Case study: North of India
North India had been a major participant in the Persian cosmopolis; the older parallel expansion and cultivation of literary production in Persian and various forms of the vernacular (in multiple scripts) persisted even as in the 19c English gradually imposed itself as the new High language and as the model of literary modernity, and Hindi and Urdu codified their own historical narratives in competition with each other. Persian literature was subsequently marginalised and the old Persian-Hindi diglossia disavowed. Despite persistent low literacy, from the 1860s publishers in north India were multilingual and active in South Asia and beyond, and a heterogeneous print culture developed consisting of joint journal-and-book-publishers, theatre chapbooks and songbooks. The English colonial library also had a large lucrative market here, and early global writers like Kipling made north India part of the “significant geography” of English literature. How did north India work as a “multilingual local” in the late colonial period (1880-1940)? The project will focus on the short story, translations and literary debates on world literature in Hindi, Urdu, and English journals; on “readerly contacts” with English and other foreign and Indian literatures and transculturations; and on the inclusion/exclusion of orature from literary canons. It will then consider post-colonial developments, including writerly reactions to the political marginalization of Urdu and initial rejection of English; literary debates, translations and circulation of world literature in journals (including the influential “little magazines”); and the important domain of theatre, which negotiated pre-colonial traditions, Indian multilingualism, and “foreign” modern forms and intercultural experiments (Dalmia). Finally, against the recent international boom of Indian fiction in English, we will discuss with local stakeholders current trends in writing, publishing, and translation. Here our particular focus will be on poetry (Mehrotra, see Zecchini), in order to show how much of contemporary non-western literatures and literatures produced in multilingual locations today falls through the cracks of the paradigms provided by the global meta narratives. Local partners will include participants in the earlier Leverhulme network on postcolonial translation in South Asia (Srivastava, Kumar), publishers, and the organizer of the Jaipur festival (Gokhale), the largest literary festival in Asia.
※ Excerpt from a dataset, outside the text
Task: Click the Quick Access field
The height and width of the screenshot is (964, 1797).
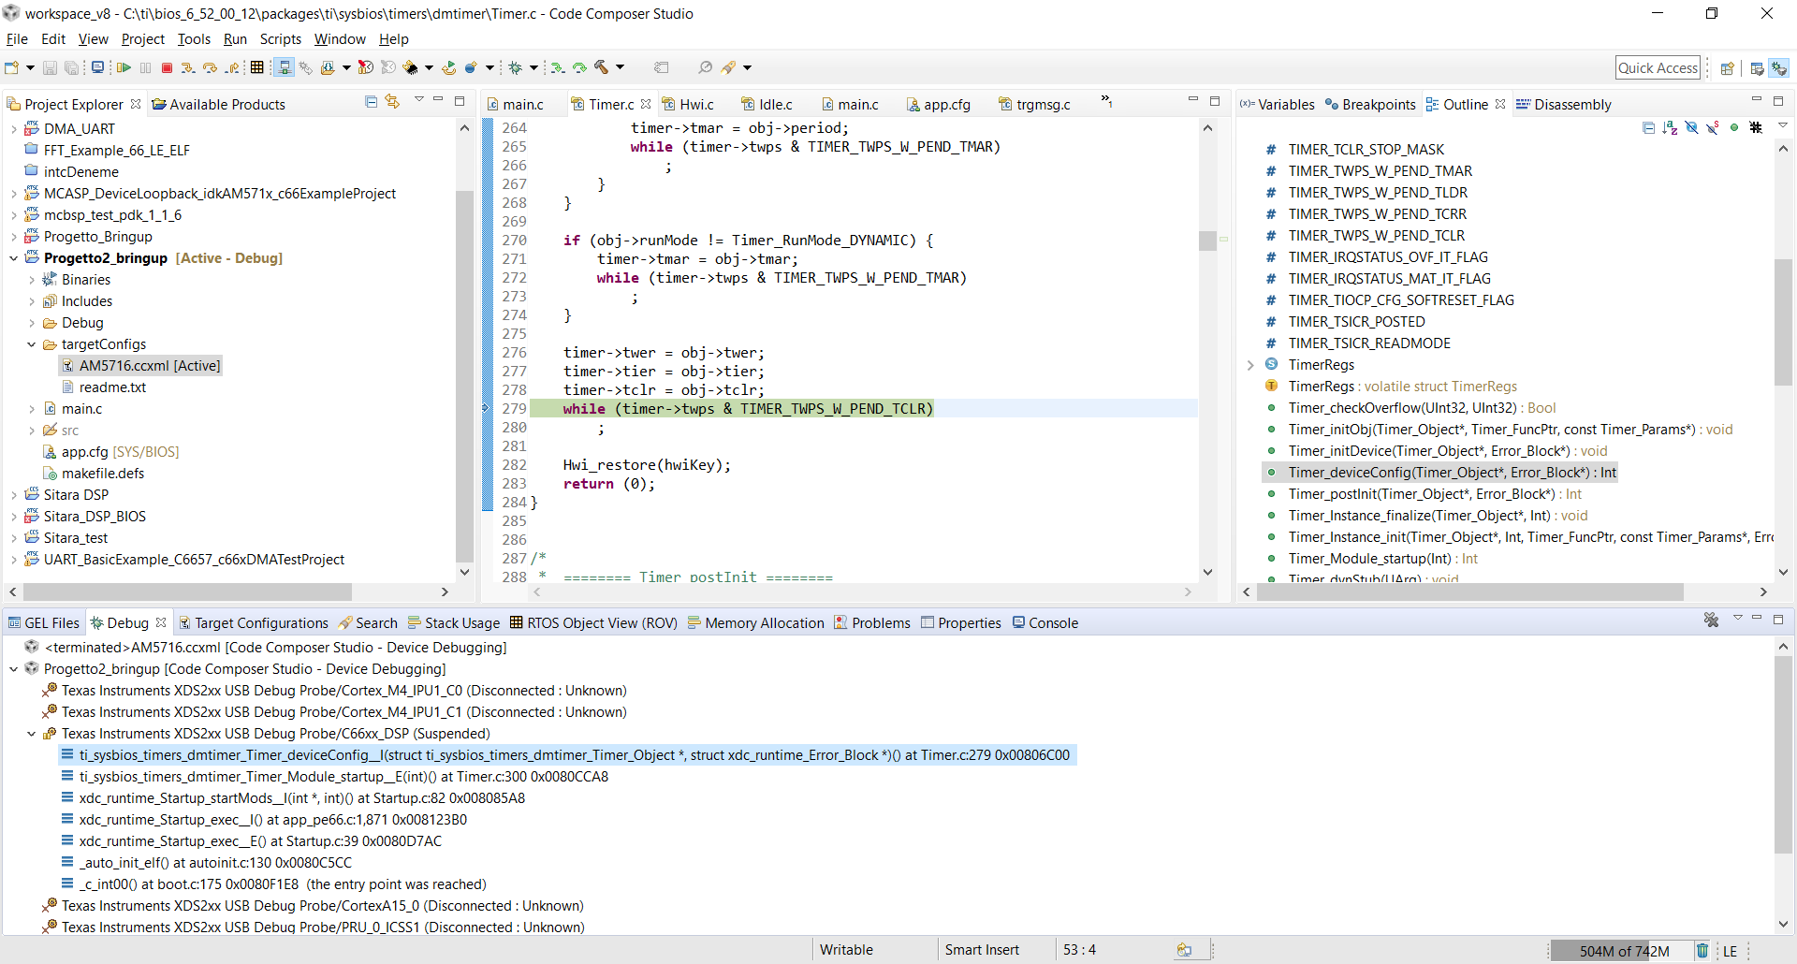Action: [1657, 67]
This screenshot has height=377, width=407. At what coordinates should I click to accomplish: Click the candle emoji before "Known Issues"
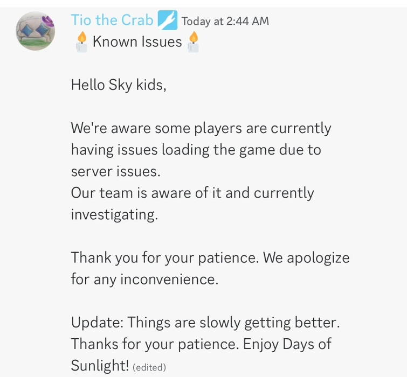81,42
The North India Case Study is led by Professor Francesca Orsini
Case study: Maghreb
Morocco, which had an older history of transregional multilingualism with Berber in the North and the South, classical Arabic, and Judeo-Moroccan, was divided into French and Spanish protectorates in 1912 and became independent in 1956. Thus the Moroccan case study will focus on the twentieth century, and its “significant geographies” will include France, Spain, the Maghreb, and the wider Arabic speaking region. After independence the politics of Arabicization that favoured modern standard Arabic sought to replace French and Spanish influence and diglossia with only partial success. While orature (halqa, zajal) includes Berber/Amazigh and dialectal/Moroccan Arabic (Darija), written literature includes modern standard Arabic, French, Spanish, and now English, each with its own transregional geographies of circulation. Significant for the Moroccan case will be to examine the presence of spoken/multiple languages within written texts (already in the older makhtutat genre, lit. “manuscripts”), the transformation of oral genres such as zajal strophic poetry into print, and the persistence of story-telling and street theatre (halqa) in the contemporary multilingual cultural scene. And while the histories of the Moroccan novel in French and in Arabic have been written separately and largely as a function of French/European “imitation”, do they also reveal links with pre-modern narrative forms such as makhtutat, letters, and travel writing? Does the textual study of contemporary Moroccan novels in Arabic and French reveal “traces” of the other language/s and pre-modern literary aesthetics and traditions (e.g. Laabi, Al Maleh, Achaari, Berrada, Choukri)? How have Moroccan bilingual intellectuals such as Berrada or Kilito theorized their “multilingual local” and their own literary multilingualism? And how have local/regional networks of recognition such as literary festivals (the Arabic Booker Prize, Moroccan halqa and zajal festivals, etc.) sought to negotiate the growing international weight of Francophone and Anglophone authors? What are the politics of multilingual literary production and circulation within and outside Morocco?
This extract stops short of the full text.